• Data records:
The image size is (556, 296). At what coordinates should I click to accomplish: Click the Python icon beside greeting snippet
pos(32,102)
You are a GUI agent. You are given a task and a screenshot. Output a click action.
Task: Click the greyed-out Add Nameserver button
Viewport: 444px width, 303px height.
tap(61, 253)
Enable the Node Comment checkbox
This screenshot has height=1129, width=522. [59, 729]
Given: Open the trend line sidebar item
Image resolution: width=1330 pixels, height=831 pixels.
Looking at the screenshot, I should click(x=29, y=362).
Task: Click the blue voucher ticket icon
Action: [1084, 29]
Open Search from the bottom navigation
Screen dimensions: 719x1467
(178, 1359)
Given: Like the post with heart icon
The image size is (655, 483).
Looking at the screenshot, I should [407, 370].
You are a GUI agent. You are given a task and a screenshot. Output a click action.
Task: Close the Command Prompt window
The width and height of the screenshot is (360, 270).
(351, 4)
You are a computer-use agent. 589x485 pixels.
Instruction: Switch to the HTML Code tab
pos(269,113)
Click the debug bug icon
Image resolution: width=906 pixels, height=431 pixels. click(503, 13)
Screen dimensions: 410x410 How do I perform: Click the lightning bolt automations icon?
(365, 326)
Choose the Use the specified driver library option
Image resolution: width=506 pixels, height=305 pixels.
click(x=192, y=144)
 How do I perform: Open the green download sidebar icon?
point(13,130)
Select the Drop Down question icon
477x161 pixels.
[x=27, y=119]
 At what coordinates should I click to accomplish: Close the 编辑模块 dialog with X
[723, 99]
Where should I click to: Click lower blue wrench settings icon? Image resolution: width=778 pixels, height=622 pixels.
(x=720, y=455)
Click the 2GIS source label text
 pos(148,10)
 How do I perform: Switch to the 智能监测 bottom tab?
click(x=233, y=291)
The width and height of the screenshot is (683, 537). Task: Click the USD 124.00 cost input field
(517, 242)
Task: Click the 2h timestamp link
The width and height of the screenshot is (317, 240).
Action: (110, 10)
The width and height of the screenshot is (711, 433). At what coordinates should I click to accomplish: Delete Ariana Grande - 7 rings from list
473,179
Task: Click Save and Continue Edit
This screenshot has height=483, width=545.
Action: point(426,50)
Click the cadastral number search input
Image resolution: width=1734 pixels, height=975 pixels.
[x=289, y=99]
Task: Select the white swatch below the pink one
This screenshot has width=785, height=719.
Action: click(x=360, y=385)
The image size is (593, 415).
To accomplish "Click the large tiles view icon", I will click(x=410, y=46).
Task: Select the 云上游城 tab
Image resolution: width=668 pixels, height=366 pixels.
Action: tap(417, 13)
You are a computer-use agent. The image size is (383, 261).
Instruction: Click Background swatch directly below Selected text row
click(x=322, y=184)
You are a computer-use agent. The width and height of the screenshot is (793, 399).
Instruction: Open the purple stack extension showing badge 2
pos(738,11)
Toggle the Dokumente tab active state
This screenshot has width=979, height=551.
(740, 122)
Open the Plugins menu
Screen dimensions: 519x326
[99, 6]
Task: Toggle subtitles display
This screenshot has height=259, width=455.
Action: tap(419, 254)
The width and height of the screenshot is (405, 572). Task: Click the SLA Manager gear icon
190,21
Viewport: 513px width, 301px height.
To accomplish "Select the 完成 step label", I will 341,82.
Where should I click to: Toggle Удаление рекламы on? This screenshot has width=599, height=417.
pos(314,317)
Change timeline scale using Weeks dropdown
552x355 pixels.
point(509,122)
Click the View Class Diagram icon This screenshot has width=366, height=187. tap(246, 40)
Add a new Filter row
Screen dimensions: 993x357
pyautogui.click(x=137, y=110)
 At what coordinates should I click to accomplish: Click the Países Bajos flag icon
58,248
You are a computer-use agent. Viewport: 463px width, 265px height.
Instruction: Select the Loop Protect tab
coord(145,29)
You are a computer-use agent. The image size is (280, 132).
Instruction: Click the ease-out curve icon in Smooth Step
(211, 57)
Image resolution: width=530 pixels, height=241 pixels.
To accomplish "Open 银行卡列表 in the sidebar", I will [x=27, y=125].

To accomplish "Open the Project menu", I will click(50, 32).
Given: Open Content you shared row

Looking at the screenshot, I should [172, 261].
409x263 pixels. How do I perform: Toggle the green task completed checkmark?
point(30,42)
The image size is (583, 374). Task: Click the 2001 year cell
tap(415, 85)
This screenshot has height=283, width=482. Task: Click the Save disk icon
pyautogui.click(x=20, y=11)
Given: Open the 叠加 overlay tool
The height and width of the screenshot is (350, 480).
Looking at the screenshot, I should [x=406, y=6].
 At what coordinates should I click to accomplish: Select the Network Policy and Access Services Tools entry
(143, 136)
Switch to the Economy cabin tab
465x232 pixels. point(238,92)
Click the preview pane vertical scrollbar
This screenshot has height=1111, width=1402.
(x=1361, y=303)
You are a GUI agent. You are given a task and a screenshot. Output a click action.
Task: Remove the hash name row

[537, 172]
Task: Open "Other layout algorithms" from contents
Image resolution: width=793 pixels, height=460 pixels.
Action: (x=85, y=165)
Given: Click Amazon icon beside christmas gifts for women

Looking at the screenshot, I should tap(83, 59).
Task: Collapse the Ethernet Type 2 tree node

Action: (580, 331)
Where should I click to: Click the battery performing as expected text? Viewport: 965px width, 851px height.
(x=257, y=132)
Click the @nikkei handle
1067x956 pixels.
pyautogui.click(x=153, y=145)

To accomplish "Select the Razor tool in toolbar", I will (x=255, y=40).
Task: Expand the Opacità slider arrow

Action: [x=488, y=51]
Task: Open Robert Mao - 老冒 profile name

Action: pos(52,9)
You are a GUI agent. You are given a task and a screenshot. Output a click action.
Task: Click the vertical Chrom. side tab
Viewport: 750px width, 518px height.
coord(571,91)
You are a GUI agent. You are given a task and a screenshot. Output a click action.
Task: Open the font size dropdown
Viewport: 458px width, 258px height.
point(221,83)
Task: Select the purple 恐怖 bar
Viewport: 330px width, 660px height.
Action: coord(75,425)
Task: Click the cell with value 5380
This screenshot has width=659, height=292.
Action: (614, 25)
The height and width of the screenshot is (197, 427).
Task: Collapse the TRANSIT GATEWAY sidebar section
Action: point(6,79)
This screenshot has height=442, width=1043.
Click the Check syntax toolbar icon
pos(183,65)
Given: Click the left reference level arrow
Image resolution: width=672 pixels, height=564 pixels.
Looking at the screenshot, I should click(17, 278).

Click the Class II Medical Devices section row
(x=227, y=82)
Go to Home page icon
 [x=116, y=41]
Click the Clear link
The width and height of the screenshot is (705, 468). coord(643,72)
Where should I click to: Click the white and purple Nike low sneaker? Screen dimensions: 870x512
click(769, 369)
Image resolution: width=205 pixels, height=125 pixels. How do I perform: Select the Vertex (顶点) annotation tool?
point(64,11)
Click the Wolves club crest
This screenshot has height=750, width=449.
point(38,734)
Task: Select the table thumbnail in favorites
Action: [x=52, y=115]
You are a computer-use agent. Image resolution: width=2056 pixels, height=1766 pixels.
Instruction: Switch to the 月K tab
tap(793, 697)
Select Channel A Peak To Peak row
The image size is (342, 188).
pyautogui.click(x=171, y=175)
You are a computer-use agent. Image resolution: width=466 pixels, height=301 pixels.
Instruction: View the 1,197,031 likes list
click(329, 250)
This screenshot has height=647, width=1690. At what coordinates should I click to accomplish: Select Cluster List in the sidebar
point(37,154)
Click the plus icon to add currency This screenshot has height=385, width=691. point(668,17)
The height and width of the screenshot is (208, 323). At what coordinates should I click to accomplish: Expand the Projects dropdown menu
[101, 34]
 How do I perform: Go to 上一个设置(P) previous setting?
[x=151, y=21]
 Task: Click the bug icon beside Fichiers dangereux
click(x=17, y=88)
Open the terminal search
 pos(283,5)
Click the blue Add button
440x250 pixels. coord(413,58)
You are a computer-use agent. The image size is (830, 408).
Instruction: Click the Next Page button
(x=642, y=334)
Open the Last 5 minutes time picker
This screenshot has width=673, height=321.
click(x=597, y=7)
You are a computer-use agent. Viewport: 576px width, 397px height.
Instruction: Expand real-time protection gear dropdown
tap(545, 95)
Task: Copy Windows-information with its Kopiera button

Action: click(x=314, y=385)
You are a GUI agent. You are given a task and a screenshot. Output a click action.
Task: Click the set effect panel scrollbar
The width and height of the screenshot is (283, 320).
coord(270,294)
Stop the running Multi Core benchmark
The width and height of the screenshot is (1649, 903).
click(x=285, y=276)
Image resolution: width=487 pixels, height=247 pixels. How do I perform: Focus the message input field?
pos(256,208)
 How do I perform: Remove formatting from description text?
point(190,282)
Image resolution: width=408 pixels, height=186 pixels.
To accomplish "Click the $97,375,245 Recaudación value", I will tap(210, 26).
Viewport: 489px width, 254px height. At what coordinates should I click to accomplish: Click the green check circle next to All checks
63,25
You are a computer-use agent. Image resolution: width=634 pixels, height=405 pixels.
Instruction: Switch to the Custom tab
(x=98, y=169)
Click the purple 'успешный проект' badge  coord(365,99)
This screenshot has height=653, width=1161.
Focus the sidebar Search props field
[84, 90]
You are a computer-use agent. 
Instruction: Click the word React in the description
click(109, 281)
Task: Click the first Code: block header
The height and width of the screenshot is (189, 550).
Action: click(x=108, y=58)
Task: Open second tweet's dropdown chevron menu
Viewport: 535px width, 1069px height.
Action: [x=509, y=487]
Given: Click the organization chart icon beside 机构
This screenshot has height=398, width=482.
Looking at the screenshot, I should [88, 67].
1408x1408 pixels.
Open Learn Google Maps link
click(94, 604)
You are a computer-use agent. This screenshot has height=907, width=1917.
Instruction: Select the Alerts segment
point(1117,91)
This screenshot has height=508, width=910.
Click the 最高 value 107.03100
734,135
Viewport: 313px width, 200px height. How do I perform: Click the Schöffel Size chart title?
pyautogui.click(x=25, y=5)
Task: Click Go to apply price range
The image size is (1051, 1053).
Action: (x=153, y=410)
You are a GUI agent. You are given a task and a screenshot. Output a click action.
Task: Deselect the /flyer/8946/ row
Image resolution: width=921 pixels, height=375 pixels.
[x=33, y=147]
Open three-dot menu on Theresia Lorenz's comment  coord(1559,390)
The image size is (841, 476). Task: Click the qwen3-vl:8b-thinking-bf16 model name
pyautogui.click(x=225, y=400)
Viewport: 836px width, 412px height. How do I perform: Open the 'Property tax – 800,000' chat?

• Assignment: Print the records verbatim, stopping after the "Given: Open the trend line sidebar item" line.

• Exercise output:
The image size is (556, 296). At what coordinates should I click to accomplish: Click the Python icon beside greeting snippet
pos(32,102)
You are a GUI agent. You are given a task and a screenshot. Output a click action.
Task: Click the greyed-out Add Nameserver button
Viewport: 444px width, 303px height.
tap(61, 253)
Enable the Node Comment checkbox
This screenshot has height=1129, width=522. [59, 729]
Given: Open the trend line sidebar item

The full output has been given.